O presidente do Conselho de Administração da Televisão Pública de Angola (TPA), Francisco José Mendes, revelou hoje (segunda-feira, 03) ao ministro das Telecomunicações, Tecnologias de Informação e Comunicação Social que, a recepção do pessoal da extinta Palanca TV, tem causado “muitos constrangimentos” na gestão daquele órgão público.
O responsável – que falava durante a visita efectuada pelo titular da pasta, Mário da Silva Oliveira, àquela estação televisiva – esclareceu que, com a entrada pessoal da extinta Palanca TV, a sua direcção já gastou cerca de 40 milhões de kwanzas.

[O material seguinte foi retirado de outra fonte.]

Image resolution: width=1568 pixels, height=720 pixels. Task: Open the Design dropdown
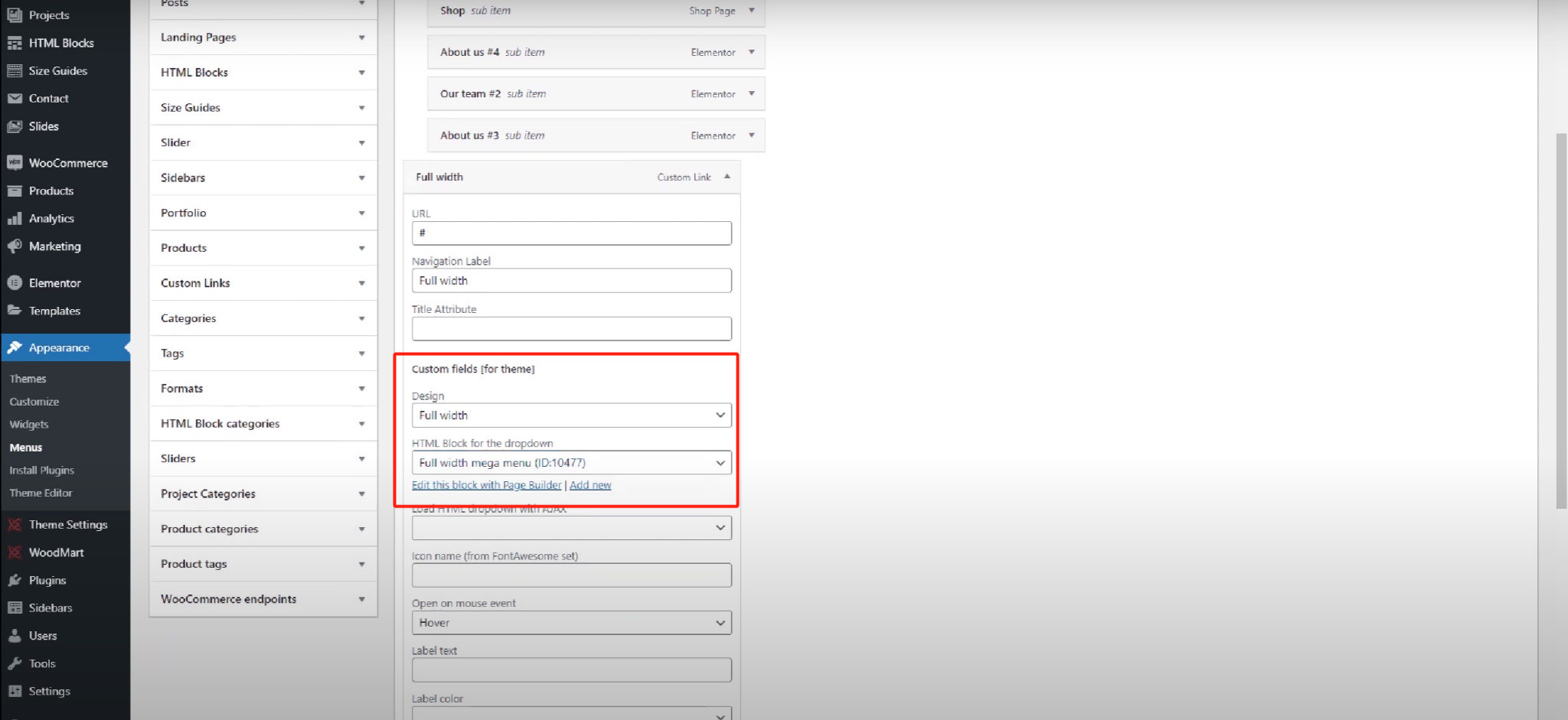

“Estes gastos com o pessoal da extinta Palanca TV estavam fora da planificação financeira da empresa”, sublinhou, lamentando que têm causado “muitos constrangimentos”.

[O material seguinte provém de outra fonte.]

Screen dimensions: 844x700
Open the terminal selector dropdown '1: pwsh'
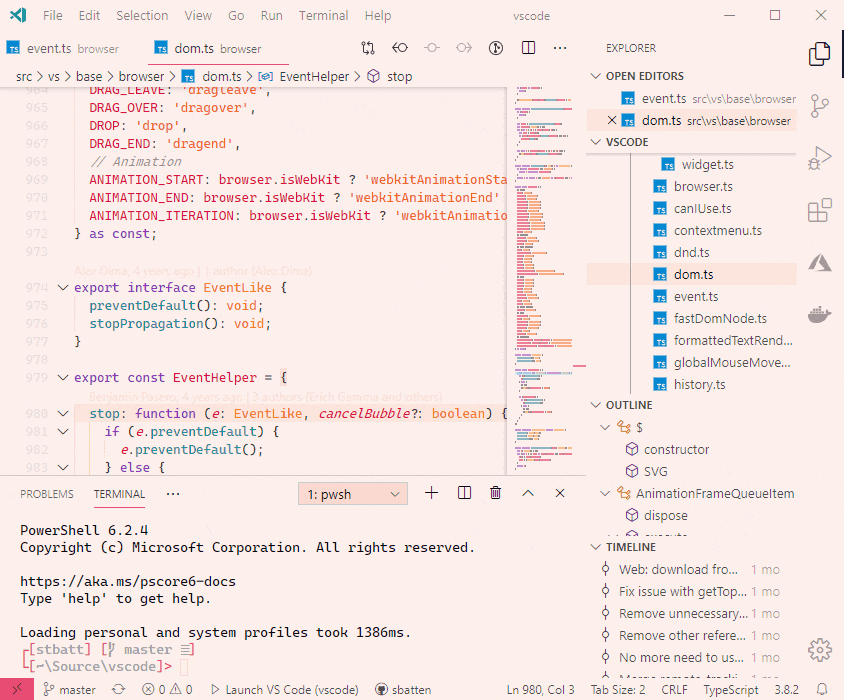point(354,494)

Em relação a gestão da Palanca TV, Francisco Mendes, solicitou o reforço de verbas para acautelar as despesas extras com o pessoal, frisando que a empresa gasta, mensalmente, 40 milhões de kwanzas com essas despesas extras.

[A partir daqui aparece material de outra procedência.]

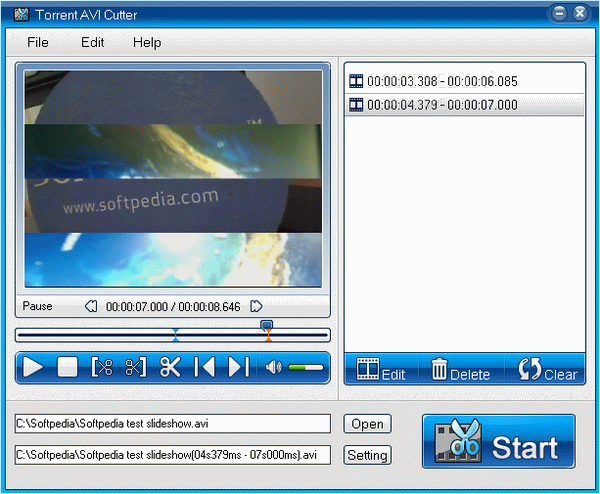
Task: Jump to next frame
Action: pyautogui.click(x=238, y=367)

Na sua explanação, o gestor não detalhou o tipo de despesas com o pessoal recebido da Palanca TV, que transmitia, a título privado, desde 15 de Dezembro de 2015, e, no quadro do programa de recuperação de activos, a empresa foi entregue, em 2020, para a esfera do Estado, para transformar-se em órgão temático de desporto da TPA.
Por sua vez, o ministro Mário Augusto da Silva Oliveira limitou-se a dizer que o problema será levado às entidades superiores.
Outrossim, o PCA da TPA anunciou a abertura, no primeiro semestre de 2023, da TV Desporto e Cultura.
Francisco Mendes, que falava durante uma visita do ministro das Telecomunicações, Tecnologias de Informação e Comunicação Social, deu a conhecer que os profissionais estão em fase de formação.
“Os nossos profissionais estão em formação para dar resposta aos novos desafios. Não adianta ter equipamentos de ponta e não ter pessoas qualificadas para os gerir”, concluiu.
O responsável informou ainda que o processo da transição do sistema analógico para o HD deverá estar, igualmente, concluído em 2023.